[Records of locating words and elements]
——————————
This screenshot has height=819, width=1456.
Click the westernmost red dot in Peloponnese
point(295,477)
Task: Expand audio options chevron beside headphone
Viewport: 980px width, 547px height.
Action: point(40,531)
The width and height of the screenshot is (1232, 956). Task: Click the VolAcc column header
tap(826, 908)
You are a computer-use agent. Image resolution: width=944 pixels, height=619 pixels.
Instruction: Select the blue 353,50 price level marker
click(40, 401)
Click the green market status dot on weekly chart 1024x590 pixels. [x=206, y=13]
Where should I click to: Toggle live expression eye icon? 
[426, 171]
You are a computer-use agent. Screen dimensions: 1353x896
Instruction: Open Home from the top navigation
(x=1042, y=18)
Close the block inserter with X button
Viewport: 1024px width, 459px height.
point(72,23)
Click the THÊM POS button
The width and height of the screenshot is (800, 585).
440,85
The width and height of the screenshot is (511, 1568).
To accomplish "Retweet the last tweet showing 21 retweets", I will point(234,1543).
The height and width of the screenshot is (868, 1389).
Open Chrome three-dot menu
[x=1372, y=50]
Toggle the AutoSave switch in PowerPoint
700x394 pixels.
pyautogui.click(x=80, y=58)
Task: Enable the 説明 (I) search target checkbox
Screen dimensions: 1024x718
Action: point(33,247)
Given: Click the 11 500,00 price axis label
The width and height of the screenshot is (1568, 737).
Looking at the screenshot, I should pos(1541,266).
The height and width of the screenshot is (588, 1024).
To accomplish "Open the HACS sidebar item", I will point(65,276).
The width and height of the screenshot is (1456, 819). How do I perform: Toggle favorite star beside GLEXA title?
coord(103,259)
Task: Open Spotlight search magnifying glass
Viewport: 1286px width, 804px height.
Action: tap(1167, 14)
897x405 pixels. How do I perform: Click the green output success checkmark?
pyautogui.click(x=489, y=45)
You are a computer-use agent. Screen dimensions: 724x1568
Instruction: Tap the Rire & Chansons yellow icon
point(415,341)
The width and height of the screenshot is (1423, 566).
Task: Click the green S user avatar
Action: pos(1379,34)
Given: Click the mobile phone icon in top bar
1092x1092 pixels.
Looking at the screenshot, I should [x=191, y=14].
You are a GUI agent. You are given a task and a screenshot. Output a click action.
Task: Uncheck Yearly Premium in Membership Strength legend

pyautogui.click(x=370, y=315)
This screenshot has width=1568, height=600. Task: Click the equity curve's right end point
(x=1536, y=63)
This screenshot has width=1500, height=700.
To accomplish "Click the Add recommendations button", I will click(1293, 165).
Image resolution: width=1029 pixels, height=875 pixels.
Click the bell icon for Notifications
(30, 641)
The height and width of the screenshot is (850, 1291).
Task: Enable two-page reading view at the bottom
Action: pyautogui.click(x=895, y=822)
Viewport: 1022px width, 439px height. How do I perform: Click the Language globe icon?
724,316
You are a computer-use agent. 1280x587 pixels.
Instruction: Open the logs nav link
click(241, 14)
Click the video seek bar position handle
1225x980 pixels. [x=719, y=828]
——————————
Please repeat every line of the data above word for word.

Response for this exercise ::
This screenshot has height=819, width=1456.
Click the westernmost red dot in Peloponnese
point(295,477)
Task: Expand audio options chevron beside headphone
Viewport: 980px width, 547px height.
Action: point(40,531)
The width and height of the screenshot is (1232, 956). Task: Click the VolAcc column header
tap(826, 908)
You are a computer-use agent. Image resolution: width=944 pixels, height=619 pixels.
Instruction: Select the blue 353,50 price level marker
click(40, 401)
Click the green market status dot on weekly chart 1024x590 pixels. [x=206, y=13]
Where should I click to: Toggle live expression eye icon? 
[426, 171]
You are a computer-use agent. Screen dimensions: 1353x896
Instruction: Open Home from the top navigation
(x=1042, y=18)
Close the block inserter with X button
Viewport: 1024px width, 459px height.
point(72,23)
Click the THÊM POS button
The width and height of the screenshot is (800, 585).
440,85
The width and height of the screenshot is (511, 1568).
To accomplish "Retweet the last tweet showing 21 retweets", I will point(234,1543).
The height and width of the screenshot is (868, 1389).
Open Chrome three-dot menu
[x=1372, y=50]
Toggle the AutoSave switch in PowerPoint
700x394 pixels.
pyautogui.click(x=80, y=58)
Task: Enable the 説明 (I) search target checkbox
Screen dimensions: 1024x718
Action: point(33,247)
Given: Click the 11 500,00 price axis label
The width and height of the screenshot is (1568, 737).
Looking at the screenshot, I should pos(1541,266).
The height and width of the screenshot is (588, 1024).
To accomplish "Open the HACS sidebar item", I will point(65,276).
The width and height of the screenshot is (1456, 819). How do I perform: Toggle favorite star beside GLEXA title?
coord(103,259)
Task: Open Spotlight search magnifying glass
Viewport: 1286px width, 804px height.
Action: tap(1167, 14)
897x405 pixels. How do I perform: Click the green output success checkmark?
pyautogui.click(x=489, y=45)
You are a computer-use agent. Screen dimensions: 724x1568
Instruction: Tap the Rire & Chansons yellow icon
point(415,341)
The width and height of the screenshot is (1423, 566).
Task: Click the green S user avatar
Action: pos(1379,34)
Given: Click the mobile phone icon in top bar
1092x1092 pixels.
Looking at the screenshot, I should [x=191, y=14].
You are a GUI agent. You are given a task and a screenshot. Output a click action.
Task: Uncheck Yearly Premium in Membership Strength legend

pyautogui.click(x=370, y=315)
This screenshot has width=1568, height=600. Task: Click the equity curve's right end point
(x=1536, y=63)
This screenshot has width=1500, height=700.
To accomplish "Click the Add recommendations button", I will click(1293, 165).
Image resolution: width=1029 pixels, height=875 pixels.
Click the bell icon for Notifications
(30, 641)
The height and width of the screenshot is (850, 1291).
Task: Enable two-page reading view at the bottom
Action: pyautogui.click(x=895, y=822)
Viewport: 1022px width, 439px height. How do I perform: Click the Language globe icon?
724,316
You are a computer-use agent. 1280x587 pixels.
Instruction: Open the logs nav link
click(241, 14)
Click the video seek bar position handle
1225x980 pixels. [x=719, y=828]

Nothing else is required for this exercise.